RNA preparation and Northern hybridization.
Total RNAs of B. subtilis cells cultured in Schaeffer medium were extracted at various vegetative and sporulating stages as described by Igo & Losick (1986)
. Northern hybridization proceeded according to a modification of the method described by Sambrook et al. (1989)
. Total RNA (10 µg) was resolved by electrophoresis through a 1·5% agarose gel containing 2·2 M formaldehyde, then transferred to Gene Screen Plus nylon membranes (NEN Research Products). Prehybridization and hybridization proceeded at 65 °C in hybridization buffer (0·9 M NaCl, 0·09 M sodium citrate, 2xDenhardts reagent, 0·1% SDS, 100 µg salmon sperm DNA ml-1). To isolate DNA probes for ftsY, a 1·0 kb DNA region of ftsY was amplified by PCR using the synthetic oligonucleotides PS-3 (5'-AAAGAGGTTAAAAGATGAGCTT-3') and PS-4 (5'-GCCTATCAAGTAAGAAGATA-3') at positions 49354956 and 59955976, respectively, of the DNA sequence reported by Oguro et al. (1996)
. A 1·1 kb fragment of cotYZ was amplified using PC-1 (5'-ATGATGTGTACGATTGATTA-3') and PC-2 (5'-ATATATAGACGTTCACCCAC-3') at positions 27202701 and 15711590 of the sequence described by Zhang et al. (1993)
, and 0·6 kb of cotZ was amplified using PC-1 and PC-3 (5'-AAACACTTGTAAAGAGGAAT-3') at position 21512170 of the latter sequence (Zhang et al., 1993
).
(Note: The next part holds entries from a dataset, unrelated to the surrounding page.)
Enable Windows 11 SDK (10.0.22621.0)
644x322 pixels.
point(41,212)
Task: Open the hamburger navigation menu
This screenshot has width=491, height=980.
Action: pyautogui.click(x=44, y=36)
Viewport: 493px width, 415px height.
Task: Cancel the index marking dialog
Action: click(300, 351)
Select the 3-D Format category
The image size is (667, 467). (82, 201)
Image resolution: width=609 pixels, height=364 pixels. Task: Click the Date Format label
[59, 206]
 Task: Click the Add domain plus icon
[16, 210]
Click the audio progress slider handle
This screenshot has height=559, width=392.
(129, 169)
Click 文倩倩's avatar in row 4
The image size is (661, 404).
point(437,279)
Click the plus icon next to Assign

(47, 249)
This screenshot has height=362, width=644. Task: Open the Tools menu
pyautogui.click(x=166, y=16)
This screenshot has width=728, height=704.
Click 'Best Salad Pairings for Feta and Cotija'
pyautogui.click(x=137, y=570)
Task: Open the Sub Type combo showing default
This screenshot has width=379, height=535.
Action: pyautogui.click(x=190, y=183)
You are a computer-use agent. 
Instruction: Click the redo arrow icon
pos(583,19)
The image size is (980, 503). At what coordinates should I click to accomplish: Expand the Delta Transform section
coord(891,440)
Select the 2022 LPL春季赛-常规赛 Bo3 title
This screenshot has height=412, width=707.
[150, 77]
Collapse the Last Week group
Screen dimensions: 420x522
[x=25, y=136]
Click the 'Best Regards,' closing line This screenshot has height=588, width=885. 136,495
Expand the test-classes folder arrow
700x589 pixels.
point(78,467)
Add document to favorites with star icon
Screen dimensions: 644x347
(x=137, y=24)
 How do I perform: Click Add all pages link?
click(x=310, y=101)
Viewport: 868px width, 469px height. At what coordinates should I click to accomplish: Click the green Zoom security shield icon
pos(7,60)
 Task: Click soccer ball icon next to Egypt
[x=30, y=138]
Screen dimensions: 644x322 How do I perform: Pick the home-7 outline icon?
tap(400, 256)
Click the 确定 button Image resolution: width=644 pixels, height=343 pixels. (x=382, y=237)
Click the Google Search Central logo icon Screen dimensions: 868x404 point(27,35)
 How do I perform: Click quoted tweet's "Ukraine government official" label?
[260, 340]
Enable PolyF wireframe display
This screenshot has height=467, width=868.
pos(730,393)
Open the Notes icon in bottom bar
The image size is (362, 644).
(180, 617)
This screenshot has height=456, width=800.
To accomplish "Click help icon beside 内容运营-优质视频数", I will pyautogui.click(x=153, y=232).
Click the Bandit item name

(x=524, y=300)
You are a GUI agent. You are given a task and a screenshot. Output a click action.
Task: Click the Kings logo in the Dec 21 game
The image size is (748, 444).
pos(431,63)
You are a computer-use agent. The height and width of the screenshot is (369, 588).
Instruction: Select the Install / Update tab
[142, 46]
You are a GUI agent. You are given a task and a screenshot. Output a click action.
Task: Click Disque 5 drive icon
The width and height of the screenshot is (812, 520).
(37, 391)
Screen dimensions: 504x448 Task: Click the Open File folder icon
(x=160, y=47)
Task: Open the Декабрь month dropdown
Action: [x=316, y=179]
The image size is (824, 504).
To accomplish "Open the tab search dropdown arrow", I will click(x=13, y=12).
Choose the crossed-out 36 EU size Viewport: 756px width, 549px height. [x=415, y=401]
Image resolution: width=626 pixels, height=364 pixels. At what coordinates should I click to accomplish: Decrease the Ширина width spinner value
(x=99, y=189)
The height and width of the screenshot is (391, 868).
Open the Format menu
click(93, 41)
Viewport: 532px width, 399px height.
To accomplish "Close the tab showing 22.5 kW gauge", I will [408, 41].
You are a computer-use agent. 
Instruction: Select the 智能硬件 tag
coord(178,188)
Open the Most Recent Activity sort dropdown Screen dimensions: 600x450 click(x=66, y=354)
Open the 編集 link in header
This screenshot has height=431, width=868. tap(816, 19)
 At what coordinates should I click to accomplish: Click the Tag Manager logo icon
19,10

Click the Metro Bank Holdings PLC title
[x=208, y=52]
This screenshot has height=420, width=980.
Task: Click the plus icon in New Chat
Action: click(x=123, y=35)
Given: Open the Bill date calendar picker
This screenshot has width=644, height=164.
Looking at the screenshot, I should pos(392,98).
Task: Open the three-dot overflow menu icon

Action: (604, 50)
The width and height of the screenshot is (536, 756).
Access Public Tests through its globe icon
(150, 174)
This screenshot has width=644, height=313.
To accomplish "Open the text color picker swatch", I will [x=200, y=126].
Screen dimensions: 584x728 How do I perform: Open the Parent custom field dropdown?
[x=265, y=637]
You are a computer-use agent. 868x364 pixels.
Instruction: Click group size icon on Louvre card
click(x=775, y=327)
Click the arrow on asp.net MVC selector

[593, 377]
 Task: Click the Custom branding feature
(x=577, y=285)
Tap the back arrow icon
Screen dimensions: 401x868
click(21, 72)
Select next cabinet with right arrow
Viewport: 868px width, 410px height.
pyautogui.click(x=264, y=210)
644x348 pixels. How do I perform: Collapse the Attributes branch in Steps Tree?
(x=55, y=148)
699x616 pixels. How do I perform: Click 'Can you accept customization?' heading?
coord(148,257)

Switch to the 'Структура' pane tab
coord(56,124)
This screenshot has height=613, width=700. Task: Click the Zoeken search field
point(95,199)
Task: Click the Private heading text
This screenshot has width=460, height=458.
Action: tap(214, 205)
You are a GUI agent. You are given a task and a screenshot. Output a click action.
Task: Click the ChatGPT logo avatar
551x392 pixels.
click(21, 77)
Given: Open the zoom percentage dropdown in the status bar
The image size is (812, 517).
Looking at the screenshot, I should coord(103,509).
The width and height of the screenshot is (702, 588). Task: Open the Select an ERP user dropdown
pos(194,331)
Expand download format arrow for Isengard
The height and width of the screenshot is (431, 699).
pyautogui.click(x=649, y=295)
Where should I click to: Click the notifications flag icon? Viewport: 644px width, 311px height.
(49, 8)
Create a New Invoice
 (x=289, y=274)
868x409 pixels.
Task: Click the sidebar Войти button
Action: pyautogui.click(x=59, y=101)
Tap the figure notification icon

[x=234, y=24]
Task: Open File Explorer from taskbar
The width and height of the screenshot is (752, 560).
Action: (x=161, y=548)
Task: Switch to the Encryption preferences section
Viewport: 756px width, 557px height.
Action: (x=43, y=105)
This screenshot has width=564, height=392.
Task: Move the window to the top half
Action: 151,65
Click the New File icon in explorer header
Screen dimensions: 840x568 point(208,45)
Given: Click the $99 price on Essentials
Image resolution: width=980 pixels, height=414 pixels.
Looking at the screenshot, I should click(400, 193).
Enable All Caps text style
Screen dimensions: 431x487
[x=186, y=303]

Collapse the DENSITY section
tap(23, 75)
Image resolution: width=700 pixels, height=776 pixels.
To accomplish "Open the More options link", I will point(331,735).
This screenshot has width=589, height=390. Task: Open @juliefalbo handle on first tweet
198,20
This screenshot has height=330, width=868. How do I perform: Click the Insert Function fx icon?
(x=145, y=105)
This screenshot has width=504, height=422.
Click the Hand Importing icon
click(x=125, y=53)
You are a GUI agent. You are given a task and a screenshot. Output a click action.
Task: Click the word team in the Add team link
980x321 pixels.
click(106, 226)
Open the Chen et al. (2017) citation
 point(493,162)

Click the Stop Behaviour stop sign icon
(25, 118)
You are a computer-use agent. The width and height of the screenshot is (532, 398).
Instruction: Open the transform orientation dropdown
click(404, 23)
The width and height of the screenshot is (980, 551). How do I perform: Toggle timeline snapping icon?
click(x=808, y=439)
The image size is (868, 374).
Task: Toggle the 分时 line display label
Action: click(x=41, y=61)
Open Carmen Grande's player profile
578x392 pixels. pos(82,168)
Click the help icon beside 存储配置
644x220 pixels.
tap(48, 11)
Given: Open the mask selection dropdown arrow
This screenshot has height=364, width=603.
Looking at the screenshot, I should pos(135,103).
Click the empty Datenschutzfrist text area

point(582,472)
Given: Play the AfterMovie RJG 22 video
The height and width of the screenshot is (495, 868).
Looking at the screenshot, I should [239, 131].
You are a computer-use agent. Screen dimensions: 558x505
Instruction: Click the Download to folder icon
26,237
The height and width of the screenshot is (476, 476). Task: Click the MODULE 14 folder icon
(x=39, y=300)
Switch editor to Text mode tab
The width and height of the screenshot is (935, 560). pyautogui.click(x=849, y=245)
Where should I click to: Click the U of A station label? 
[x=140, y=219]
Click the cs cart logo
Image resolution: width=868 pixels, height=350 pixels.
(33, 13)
The PCR template was chromosomal DNA of B. subtilis 168. After purification by agarose gel electrophoresis, the amplified DNA fragments were labelled with 32P using a random primer DNA labelling kit (Takara Shuzo) and used as hybridization probes.
Mapping the 5' terminus of ftsY mRNA during sporulation.
Primer extension proceeded using the synthetic oligonucleotide Pr (5'-ACCCTCTCAAACTCATCTAT-3') at position 43584339 of the nucleotide sequence reported by Oguro et al. (1996)
. The RNAs to be tested (40 µg) and 5x104 c.p.m. 32P-labelled oligonucleotide primer were hybridized at 40 °C overnight. Rous-associated virus-2 reverse transcriptase was added and the mixture was incubated at 42 °C for 1 h. The reaction products were resolved on DNA sequencing gels. The 5' ends of ftsY-specific mRNAs were determined by comparison with sequencing ladders generated from an M13 clone that included a 1·6 kb DNA fragment of the upstream gene (smc) of ftsY using the Pr oligonucleotide primer. A 1·6 kb DNA fragment was synthesized by PCR using synthetic oligonucleotides PS-5 (5'-CCTCTGTATCAGGCACC-3') and PS-6 (5'-CAGGAGGATCCAGTTTTGCAG-3', generating a BamHI restriction site) at positions 32793295 and 46354615, respectively, in the DNA sequence reported by Oguro et al. (1996)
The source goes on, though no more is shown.